Comme M. David Libeau me l'a fait remarquer sur Twitter (qu'il soit remercié), la proposition de loi RIP 2 ampute largement une partie de l'article L. 161-17-2 du Code de la sécurité sociale. Il pourrait donc s'agir d'une modification du droit – sous réserve bien sûr que le Conseil n'envisage pas la "réforme" comme étant nécessairement d'ampleur comme le suggère le Commentaire de la décision 2022-3 RIP, v. supra. Si le Conseil interprète l'article 1 comme modifiant l'état du droit, alors il est probable que, toutes choses égales par ailleurs, il laisse passer la proposition de loi RIP 2, indépendamment même de son article 2. 

Cependant, il faut voir que les dispositions de cet article que le RIP2 entend supprimer n'avaient déjà plus d'objet puisqu'elles concernaient l'âge légal de départ à la retraite des personnes nées avant 1955, qui ont de toute manière dépassé cet âge! Donc le Conseil pourrait juger que les dispositions modifiées par le RIP2 étant sans objet, celui-ci ne modifie pas véritablement l'état du droit: même si, contrairement au RIP 1, il modifie la formulation d'un texte (ici un article du Code de la sécurité sociale), il n'en altère pas la substance normative. Par ailleurs comme le Conseil constitutionnel l'a rappelé dans sa décision d'hier, la limite ("ne peut être supérieur") n'a pas de valeur normative dès lors que le législateur (même possiblement référendaire) ne saurait (auto-)limiter le législateur. 

C'est sans doute pourquoi les parlementaires ont inséré dans le texte du RIP2 un deuxième article, qui modifie le taux de la CSG pour certaines catégories de revenus. Il fait peu de doute que, du moins si on suit la lecture de la notion de réforme proposée plus haut, ce deuxième article constitue bien une "réforme" (3).

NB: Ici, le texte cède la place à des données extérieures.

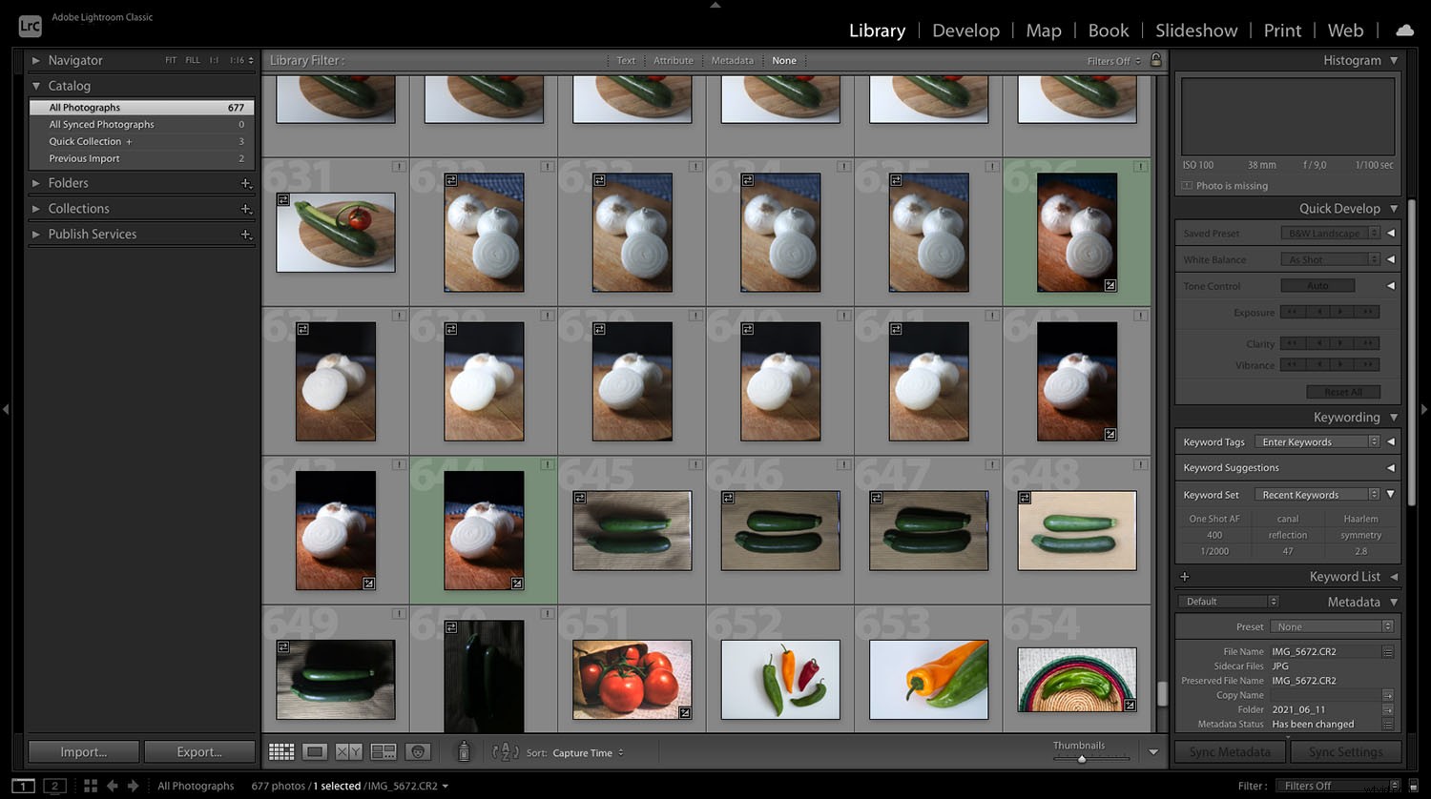Click the filter lock icon

click(x=1155, y=60)
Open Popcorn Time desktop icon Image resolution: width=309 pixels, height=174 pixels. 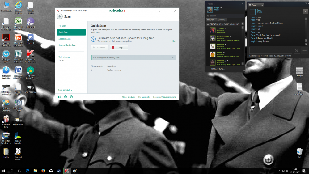tap(6, 120)
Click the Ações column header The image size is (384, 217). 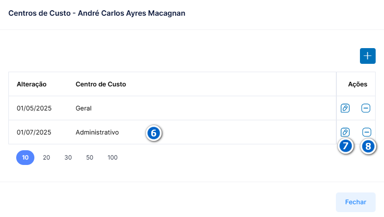[357, 84]
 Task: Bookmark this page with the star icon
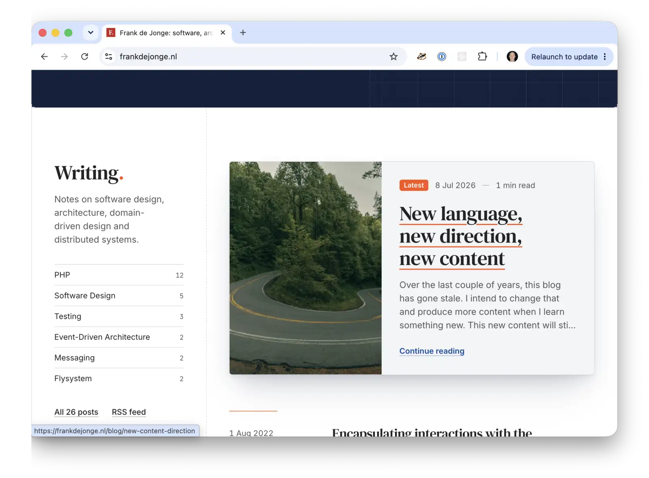coord(393,57)
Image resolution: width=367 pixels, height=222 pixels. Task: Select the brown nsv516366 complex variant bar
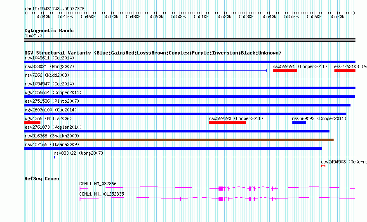click(179, 140)
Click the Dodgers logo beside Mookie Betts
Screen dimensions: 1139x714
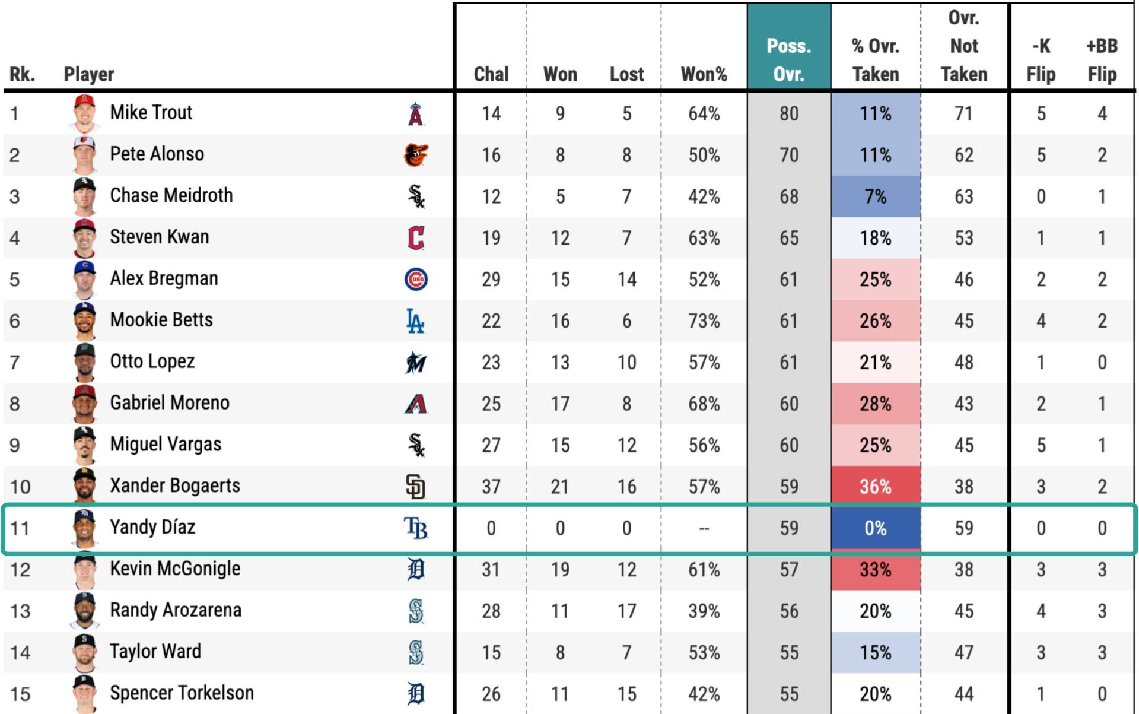click(x=415, y=320)
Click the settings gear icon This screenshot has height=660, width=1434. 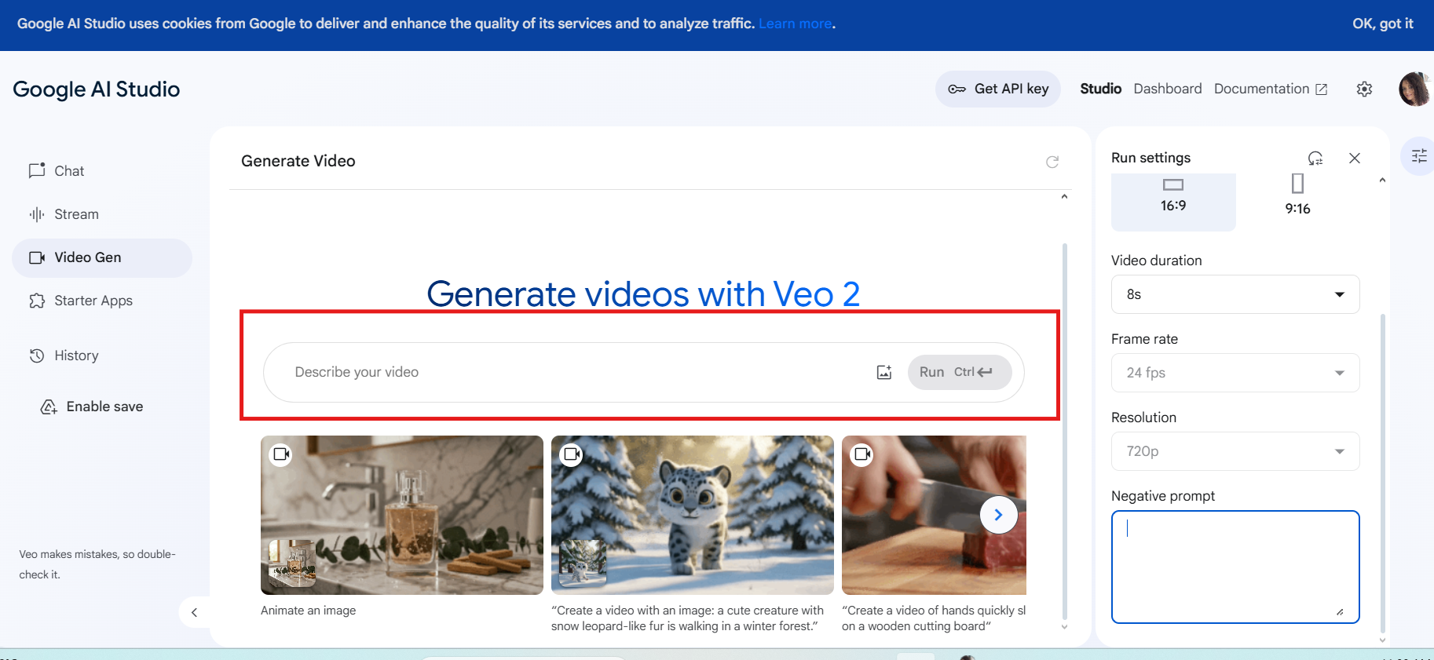(1364, 89)
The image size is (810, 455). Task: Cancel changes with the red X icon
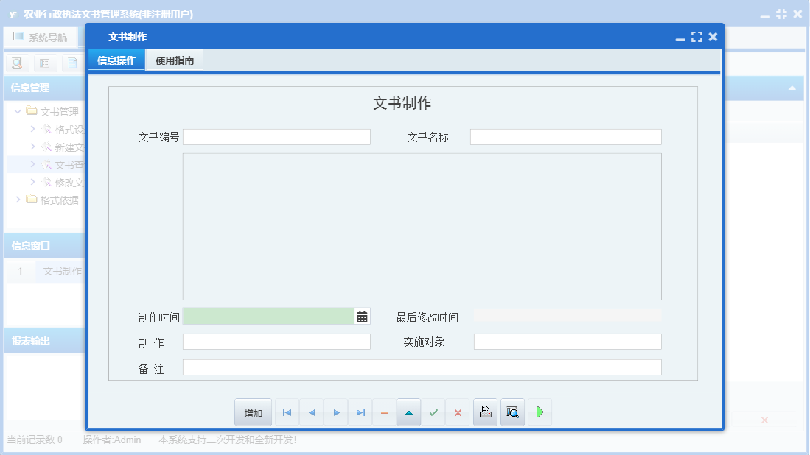pyautogui.click(x=458, y=412)
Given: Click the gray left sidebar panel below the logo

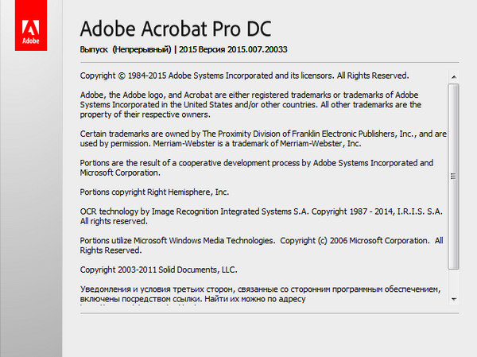Looking at the screenshot, I should (31, 207).
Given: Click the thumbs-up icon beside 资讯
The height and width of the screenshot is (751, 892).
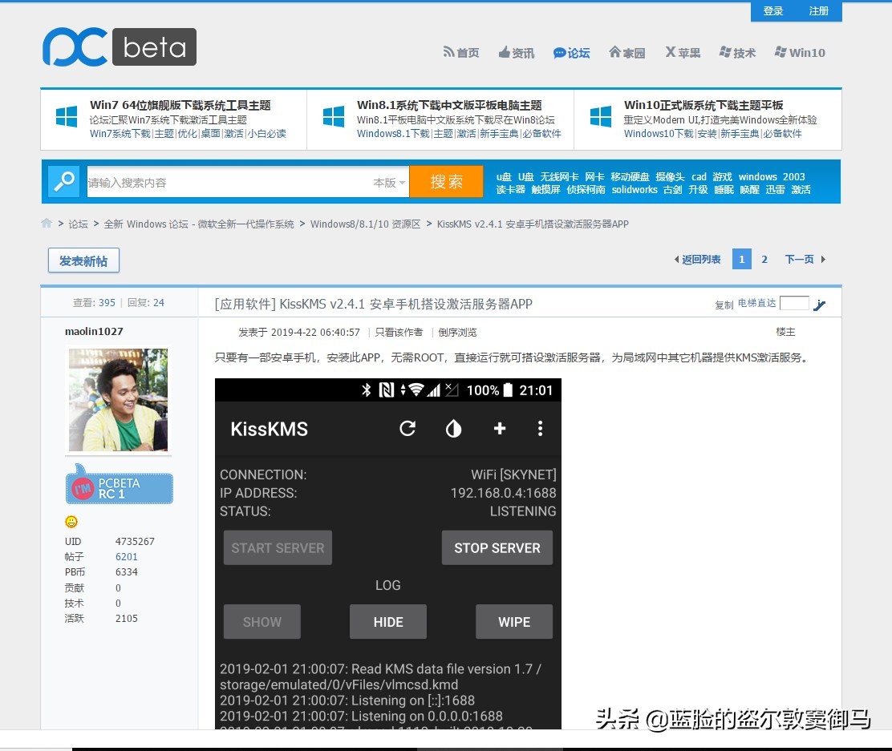Looking at the screenshot, I should (x=506, y=52).
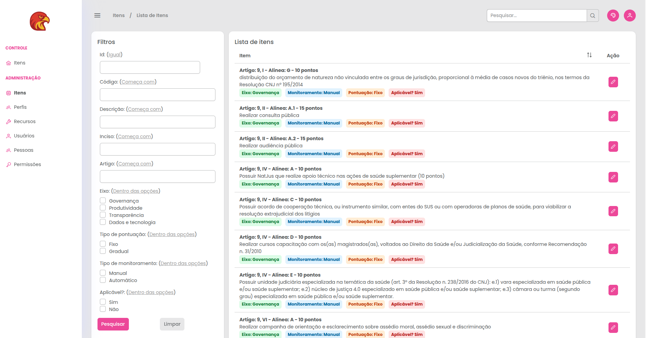Click the search magnifier icon
Screen dimensions: 646x338
592,16
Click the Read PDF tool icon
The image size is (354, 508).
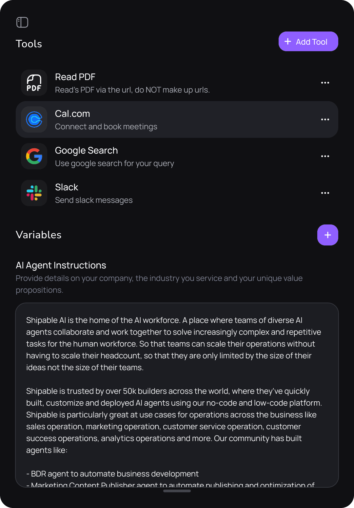tap(34, 83)
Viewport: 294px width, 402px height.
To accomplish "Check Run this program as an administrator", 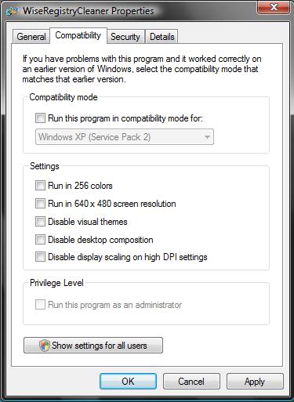I will tap(40, 304).
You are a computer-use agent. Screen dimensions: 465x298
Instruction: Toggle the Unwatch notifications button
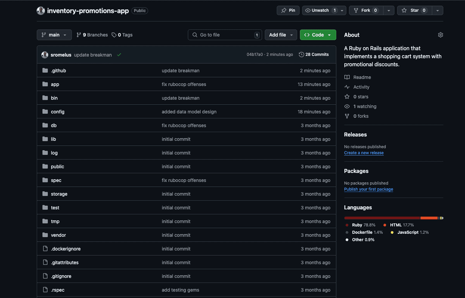[x=320, y=10]
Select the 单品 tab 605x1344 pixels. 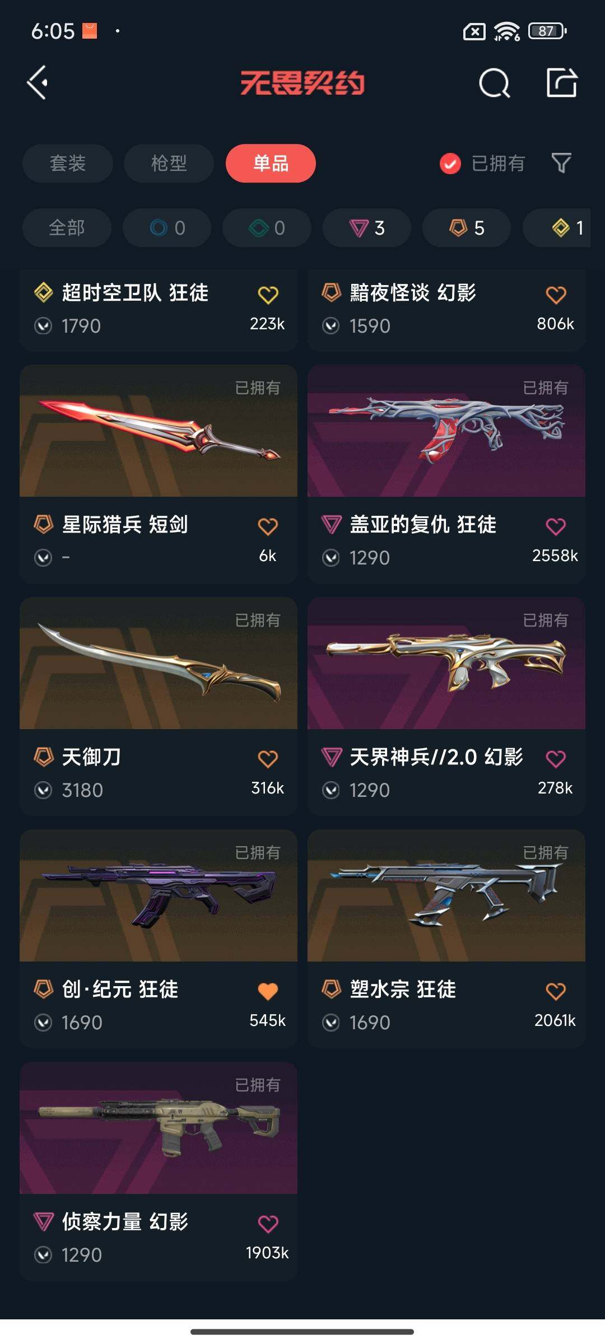tap(271, 163)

Si donc le Conseil décide que les deux articles modifient l'état du droit, alors il est probable qu'il laissera passer le RIP 2. En revanche s'il estime que seul l'article 2 modifie l'état du droit, se pose la question est la suivante: une proposition de loi RIP dont seule une partie des dispositions (ici l'article 2) constitue une "réforme" constitue-t-elle elle-même une réforme? Je n'ai pas de réponse. Quelques éléments néanmoins.

a. A priori une décision de non-conformité partielle n'est guère possible en RIP. En effet, lorsqu'il vérifie sur le fondement du 3° de l'article 45-2 de l'ordonnance précitée, "qu'aucune disposition de la proposition de loi n'est contraire à la Constitution", la moindre inconstitutionnalité entraîne une décision de non-conformité totale. J'en ai expliqué les raisons sur Twitter ici, après que le Conseil, dans sa décision 2021-2 RIP, avait fait échec à une proposition de loi fort longue en raison d'une seule inconstitutionnalité (4). C'est seulement en effet si cette condition ("aucune disposition contraire à la Constitution") est – avec les autres conditions fixées par cet article, v. supra – satisfaite que le processus de recueil des soutiens peut commencer. Donc une seule disposition inconstitutionnelle et le processus RIP s'arrête.  

Rien ne fait obstacle à ce ce raisonnement, portant sur le 3° de l'article 45-2, soit applicable au 2° qui nous intéresse seul ici, c'est-à-dire à la vérification de la conformité de l'objet de la réforme à l'article 11 de la Constitution. On peut donc difficilement envisager que le Conseil "censure" l'article 1er du RIP 2 comme ne constituant pas une "réforme" et laisse se poursuivre un processus référendaire concernant une modification du taux de la CSG pour certaines catégories de revenus (question qui, du reste, n'intéresse personne ou presque !). 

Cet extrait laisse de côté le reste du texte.